It's the "watch" what I want that makes me glad to be alive. Leaving aside the vast canon of cookery programmes that sustain me (and believe me, I need to coax myself into eating on occasion, so choice of word is not idle [appetite, not emotion]), there are a number of films that I still ration how often I watch them. Amazingly, there have been some recent ones which I have grown to love as much as old favourites:
Star Trek - J J Abrams' brilliant recreation of the essence of the feeling of the original series - quite, quite stunning. This is a film that has me out of my chair and punching the air and shouting YES! Such an affirmation of human values (even the Vulcan!)
GalaxyQuest - ever been to a science fiction or games con? Then watch it, it is on occasion so acute in observation it is painful, but it is also excruciatingly funny at times. The Klingon cameo in the bog is soooooo true, and I bet there are self-affirming prats like that still wondering about the cons. What is amazing is that you find yourself split on multiple levels. Hmmm - hard to explain; you suspend disbelief: it's a comedy in an area you know; you suspend it yet again as you get sucked into the interior plot and rejoice in the death of Saris. Brilliant!
The Core - the best saved from disaster movie ever made; mainly because the characters (and not coincidentally actors) make you suspend disbelief far more than the plot (unobtainium, anyone?). I've just watched this again and it is a real tour de force - you simply look up at the end and realise that something like two hours have gone by, there are tears in your eyes, a gladness in your heart. Not coincidentally Delroy Lindo is in it and he has been an actor I've looked out for ever since a brilliant performance in DS9. Fantastic cast.

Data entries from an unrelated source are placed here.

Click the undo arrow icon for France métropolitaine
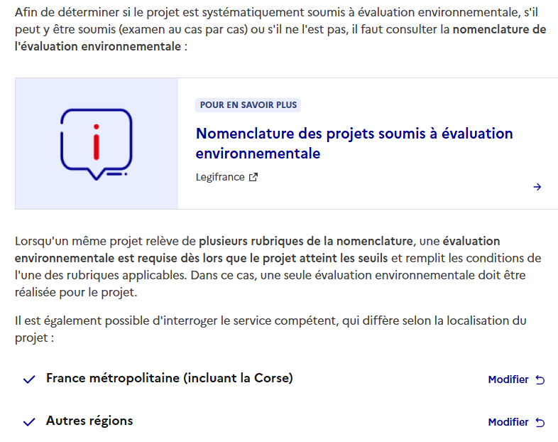The height and width of the screenshot is (442, 558). 540,380
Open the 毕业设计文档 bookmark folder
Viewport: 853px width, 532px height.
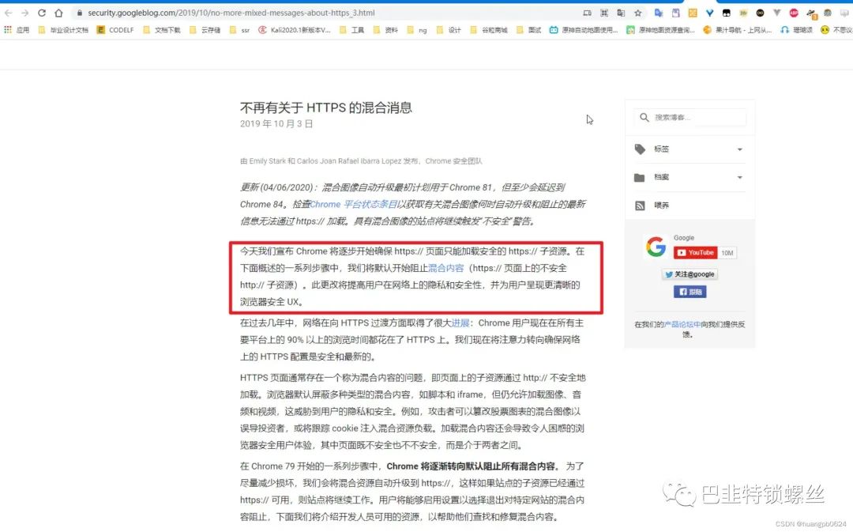[63, 30]
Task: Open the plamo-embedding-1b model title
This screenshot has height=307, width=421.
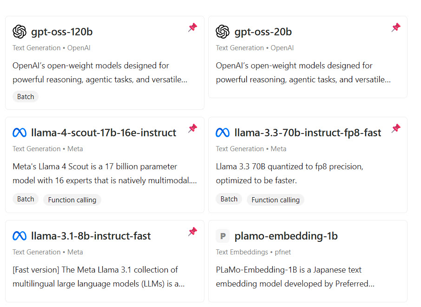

Lord of the Rings - my best friend passed some years back and I'm still getting over it, and I know that there are very many who are still feeling the void, the loss of his wit, charm and arrogance. How I could do with his astringent humour at times. But he got to see this before he passed and we both rejoiced at how good it was. I know it's not the book, but you'd have to be made of stone not to cheer at first the appearance and then weep at the death of Haldir and the Elves at Helm's Deep. A creation of the Jacksons' that reflects the Elves' spirit of unending sacrifice to the land. I could go on for hours just on that passage. Needless to say this holiday I will be seeing the New Year in watching all three back to back.
Amelie - the ravishingly beautiful Audrey Tatou as the lead in this stunning Jean-Pierre Jeunet film. If you haven't seen it, please, please do. It is naive, funny, touching and beautifully filmed. It made me love Paris before ever I saw it. (I am a Francophile - there, I've said it.) It is so touchingly innocent and, if you analyse it (god forbid) it could so easily have lapsed into either sentimentality or mawkishness... also brilliant by most of the same cast (and giving a not inconsiderable insight into the effects of WWI on France, is A Very Long Engagement - Bingo Crepiscule is a name to conjure with!).
Etre et Avoir - This series of views into a small French village schoolhouse are quite, quite beautiful and touching; wouldn't you want to be a teacher in this environment? But it also reflects the way of life in the French countryside, which is still massively unmechanised and still entirely family oriented. Watch it, it will tell you more about the French than you will at first realise. (And yes, I do speak a bit of French... but not much.)
What have all these in common? The re-affirmation of the positive values of what it is to be a human being.
*(John Dos Passos, or if you're a science fiction fan look at the sort of fiction John W Campbell was publishing towards the end of his career - still venerated in America, rightly so as an editor, he rather put his glasses down when reading end of the universe stuff, particularly after Astounding morphed into Analog. His own writing was tedious.)